Men and the Menopause

By Elisa Cottarelli | Team MM

When you’re already frustrated with the world and can’t seem to catch your breath, the last thing you need is someone else being upset with you too. The menopause can make us irritable and ill-tempered and it’s likely we’ll overact at some point or another. For the people around us, like our husbands and partners, this might seem like an unruly attitude or a major change in character. While it’d be so much nicer if the men in our lives just simply understood what was going on, it’s important to remember what we’ve all known all along: men are not mind readers.

The more you talk about it, the easier your and his life will be in the long run.

Just as it’s important to break the silence about the menopause among women, it’s also important to bring men into this conversation too. There are so many women who don’t know enough about the menopause and its symptoms, so the likelihood of your partner knowing more about it than you do is remote. If you haven’t already, it’s time to bring up the conversation! Remember, there is nothing embarrassing about the menopause: it’s natural, normal and will happen to every woman. The more you talk about it, the easier your and his life will be in the long run. If you’re not sure what to say in the conversation, here are a few ideas to get you going:

1. The menopause is much more than just the end of your periods

It’s incredibly important to explain what the symptoms of the menopause are, including the non-physical ones. It can be hard to understand how all these symptoms are related, but there is so much evidence that links the depletion of estrogen to mood swings, depression, hair loss, dry skin, loss of libido and all the rest!

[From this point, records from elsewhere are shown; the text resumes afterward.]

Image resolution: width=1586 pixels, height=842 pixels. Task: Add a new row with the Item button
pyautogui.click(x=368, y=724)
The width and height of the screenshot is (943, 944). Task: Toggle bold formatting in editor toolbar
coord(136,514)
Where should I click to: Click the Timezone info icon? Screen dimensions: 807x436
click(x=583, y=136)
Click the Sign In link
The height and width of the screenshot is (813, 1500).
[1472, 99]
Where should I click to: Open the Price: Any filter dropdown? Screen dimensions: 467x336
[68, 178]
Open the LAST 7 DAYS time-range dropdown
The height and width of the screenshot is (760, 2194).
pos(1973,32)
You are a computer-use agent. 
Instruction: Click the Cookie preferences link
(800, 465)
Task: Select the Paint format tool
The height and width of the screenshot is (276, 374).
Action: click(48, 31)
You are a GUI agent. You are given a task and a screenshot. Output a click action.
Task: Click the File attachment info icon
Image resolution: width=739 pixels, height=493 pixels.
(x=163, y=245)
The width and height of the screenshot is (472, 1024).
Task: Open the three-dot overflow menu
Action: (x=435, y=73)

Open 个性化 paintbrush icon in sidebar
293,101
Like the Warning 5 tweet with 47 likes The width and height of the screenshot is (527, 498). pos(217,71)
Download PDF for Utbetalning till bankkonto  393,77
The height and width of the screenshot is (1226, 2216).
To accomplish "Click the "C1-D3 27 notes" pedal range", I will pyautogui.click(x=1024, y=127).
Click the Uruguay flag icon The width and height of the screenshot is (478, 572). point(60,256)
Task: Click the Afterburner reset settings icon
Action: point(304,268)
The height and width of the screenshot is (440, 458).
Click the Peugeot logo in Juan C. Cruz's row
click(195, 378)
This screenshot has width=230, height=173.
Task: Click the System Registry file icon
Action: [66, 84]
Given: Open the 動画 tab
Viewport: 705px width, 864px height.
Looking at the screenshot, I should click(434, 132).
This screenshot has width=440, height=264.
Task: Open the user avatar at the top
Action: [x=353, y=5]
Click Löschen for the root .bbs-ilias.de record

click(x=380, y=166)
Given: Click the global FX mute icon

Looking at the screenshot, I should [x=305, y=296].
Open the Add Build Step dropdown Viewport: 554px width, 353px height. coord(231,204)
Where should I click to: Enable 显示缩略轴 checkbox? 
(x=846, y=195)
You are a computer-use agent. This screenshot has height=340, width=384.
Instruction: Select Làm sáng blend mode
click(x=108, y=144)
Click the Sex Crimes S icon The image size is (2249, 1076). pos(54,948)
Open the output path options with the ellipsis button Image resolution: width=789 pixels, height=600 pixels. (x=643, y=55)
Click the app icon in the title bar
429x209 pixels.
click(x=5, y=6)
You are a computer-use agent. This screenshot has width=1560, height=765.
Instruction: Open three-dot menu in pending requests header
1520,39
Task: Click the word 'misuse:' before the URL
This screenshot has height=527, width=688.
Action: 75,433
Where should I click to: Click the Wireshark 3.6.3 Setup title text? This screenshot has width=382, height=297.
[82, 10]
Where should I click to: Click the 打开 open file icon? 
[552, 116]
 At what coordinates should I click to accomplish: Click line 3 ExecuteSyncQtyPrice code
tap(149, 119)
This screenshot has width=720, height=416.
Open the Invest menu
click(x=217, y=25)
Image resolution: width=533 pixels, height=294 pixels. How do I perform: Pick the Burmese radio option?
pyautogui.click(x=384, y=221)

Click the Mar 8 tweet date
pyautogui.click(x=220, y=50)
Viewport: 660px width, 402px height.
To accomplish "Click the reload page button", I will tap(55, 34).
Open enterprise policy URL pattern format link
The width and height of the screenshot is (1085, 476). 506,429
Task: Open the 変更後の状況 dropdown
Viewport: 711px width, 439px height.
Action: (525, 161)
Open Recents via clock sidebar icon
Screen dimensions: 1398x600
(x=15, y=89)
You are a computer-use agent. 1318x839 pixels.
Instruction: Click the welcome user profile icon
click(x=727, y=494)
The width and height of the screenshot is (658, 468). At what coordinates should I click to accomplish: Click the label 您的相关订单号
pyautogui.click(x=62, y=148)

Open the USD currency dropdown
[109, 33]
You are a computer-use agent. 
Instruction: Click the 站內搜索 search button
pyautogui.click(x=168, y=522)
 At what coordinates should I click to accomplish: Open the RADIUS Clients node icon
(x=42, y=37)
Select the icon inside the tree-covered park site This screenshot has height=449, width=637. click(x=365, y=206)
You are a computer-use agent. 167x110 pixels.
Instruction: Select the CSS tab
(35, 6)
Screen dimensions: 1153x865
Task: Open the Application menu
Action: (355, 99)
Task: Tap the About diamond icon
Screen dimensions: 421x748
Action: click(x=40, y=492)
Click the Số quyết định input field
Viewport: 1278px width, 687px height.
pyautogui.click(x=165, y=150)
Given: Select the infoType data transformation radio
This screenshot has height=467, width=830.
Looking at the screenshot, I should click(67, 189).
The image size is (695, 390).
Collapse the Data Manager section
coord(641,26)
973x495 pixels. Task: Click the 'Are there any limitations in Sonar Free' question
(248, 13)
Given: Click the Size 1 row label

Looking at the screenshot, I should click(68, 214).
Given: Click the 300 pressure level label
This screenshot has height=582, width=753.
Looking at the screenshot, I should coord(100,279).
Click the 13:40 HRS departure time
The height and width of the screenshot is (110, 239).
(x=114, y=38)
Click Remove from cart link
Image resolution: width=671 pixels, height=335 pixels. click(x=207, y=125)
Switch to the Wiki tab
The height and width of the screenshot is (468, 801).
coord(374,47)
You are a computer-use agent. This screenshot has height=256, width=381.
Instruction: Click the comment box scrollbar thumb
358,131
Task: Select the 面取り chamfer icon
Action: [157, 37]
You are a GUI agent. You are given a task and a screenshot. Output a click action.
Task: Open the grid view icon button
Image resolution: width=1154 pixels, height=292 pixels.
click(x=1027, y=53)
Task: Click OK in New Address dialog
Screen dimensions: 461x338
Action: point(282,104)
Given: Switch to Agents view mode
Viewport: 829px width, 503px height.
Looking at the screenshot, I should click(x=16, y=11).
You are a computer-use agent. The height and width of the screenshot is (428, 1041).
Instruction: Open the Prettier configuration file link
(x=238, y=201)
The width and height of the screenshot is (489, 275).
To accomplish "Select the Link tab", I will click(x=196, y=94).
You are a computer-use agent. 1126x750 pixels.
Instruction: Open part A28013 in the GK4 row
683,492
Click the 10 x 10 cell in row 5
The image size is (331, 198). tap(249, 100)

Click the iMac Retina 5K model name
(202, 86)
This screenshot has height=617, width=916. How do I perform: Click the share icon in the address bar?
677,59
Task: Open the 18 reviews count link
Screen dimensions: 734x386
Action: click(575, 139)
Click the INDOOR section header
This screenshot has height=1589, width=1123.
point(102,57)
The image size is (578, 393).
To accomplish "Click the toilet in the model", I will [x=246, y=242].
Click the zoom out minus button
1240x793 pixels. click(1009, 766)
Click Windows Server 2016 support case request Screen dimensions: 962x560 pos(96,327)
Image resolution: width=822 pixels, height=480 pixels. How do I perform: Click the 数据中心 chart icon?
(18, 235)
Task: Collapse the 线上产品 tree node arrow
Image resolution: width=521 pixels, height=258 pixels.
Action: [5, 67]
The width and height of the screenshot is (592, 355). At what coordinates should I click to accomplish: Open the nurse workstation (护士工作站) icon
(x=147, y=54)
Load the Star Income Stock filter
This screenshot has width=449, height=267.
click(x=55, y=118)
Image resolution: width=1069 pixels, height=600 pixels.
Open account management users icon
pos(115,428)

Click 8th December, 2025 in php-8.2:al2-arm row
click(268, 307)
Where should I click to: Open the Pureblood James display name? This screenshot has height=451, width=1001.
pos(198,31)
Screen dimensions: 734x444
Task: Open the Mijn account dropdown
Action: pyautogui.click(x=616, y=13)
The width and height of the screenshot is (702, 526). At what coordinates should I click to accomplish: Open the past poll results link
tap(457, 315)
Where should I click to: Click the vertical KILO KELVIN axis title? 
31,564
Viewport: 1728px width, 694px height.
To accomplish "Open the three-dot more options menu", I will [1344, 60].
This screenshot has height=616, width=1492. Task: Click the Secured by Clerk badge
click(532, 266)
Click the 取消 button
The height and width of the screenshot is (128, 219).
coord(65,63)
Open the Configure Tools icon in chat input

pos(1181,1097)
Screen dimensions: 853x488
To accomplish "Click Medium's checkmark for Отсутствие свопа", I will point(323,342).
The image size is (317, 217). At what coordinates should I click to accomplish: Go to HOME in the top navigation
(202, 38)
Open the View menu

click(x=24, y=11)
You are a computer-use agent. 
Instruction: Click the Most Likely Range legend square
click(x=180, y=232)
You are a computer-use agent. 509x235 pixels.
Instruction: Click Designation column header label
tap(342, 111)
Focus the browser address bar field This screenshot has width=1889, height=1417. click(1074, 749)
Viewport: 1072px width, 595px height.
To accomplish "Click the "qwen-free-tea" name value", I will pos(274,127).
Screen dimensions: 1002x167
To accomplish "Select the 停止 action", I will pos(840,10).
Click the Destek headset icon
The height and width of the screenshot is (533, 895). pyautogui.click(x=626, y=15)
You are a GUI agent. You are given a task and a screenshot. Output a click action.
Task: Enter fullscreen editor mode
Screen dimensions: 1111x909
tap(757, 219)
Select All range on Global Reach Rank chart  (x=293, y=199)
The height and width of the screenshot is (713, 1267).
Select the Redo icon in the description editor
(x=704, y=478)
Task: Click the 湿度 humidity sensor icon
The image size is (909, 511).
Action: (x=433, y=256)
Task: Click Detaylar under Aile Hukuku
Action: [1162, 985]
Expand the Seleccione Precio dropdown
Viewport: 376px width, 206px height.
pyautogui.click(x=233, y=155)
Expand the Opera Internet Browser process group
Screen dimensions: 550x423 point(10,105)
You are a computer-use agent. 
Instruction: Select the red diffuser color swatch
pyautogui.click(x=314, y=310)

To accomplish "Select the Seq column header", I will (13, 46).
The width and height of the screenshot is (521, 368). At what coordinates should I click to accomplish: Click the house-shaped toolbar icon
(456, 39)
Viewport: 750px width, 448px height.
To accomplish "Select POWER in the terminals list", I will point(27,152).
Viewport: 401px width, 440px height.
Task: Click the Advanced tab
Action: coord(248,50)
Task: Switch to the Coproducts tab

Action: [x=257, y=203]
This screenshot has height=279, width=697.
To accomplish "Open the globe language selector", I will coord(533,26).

It’s not in your head, it’s science.

2. Symptoms have consequences

Let’s say your hot flushes are really taking a toll one day and so you turn down the thermostat. Or let’s say your brain is feeling particularly foggy, and as a result, you’ve left the milk out. It’s not just about explaining what the symptoms are but explaining the effects these symptoms can have. That way, when your home or apartment is feeling a little bit colder than usual, your partner might understand why!

3. The sex will change

The menopause doesn’t mean the end of your sex life, but it can mean that things might be a bit different. Having the talk about the menopause includes talking about how things might be different in the bedroom. You might start by explaining that because of the changes happening to your body, there are some days where you might not feel like being intimate at all. And even when you do feel like it, it may seem as if you are not as aroused as usual. It’s really important to assure your partner that it’s not him, it’s your hormones. This is especially true if you’ve been together for a long time because to him it might seem that you’re losing interest or that you don’t find him as attractive as you once did. You might also introduce the subject of using a lubricant during intercourse. Planning date nights and special occasions to make you feel confident and desired can make a real difference!

4. What they can do to help

Again, men are definitely not mind readers. They might not know what the best way to help you get through the day is. Everyone is different, and if you explain how he can best help you, you’ll end up helping yourself!

Remind him that it’s just the menopause and not something he’s done.

When you start that conversation, handling the menopause with your partner becomes a two-way street: hopefully, he’ll become more understanding and helpful, but likewise, it’s important to respect his feelings too. If you’re having a particularly bad day or angry moment, a simple apology goes a long way! Remind him that it’s just the menopause and not something he’s done. Men can experience similar physical symptoms too as they age (note: we are not saying there is a “male menopause” as some articles on the Internet like to suggest), so you’re likely to be feeling some of the same things, like joint pain and fatigue. Open dialogue is difficult, but knowing you’ve got a good support system around you and that the man in your understands what you’re going through will make the process a lot easier.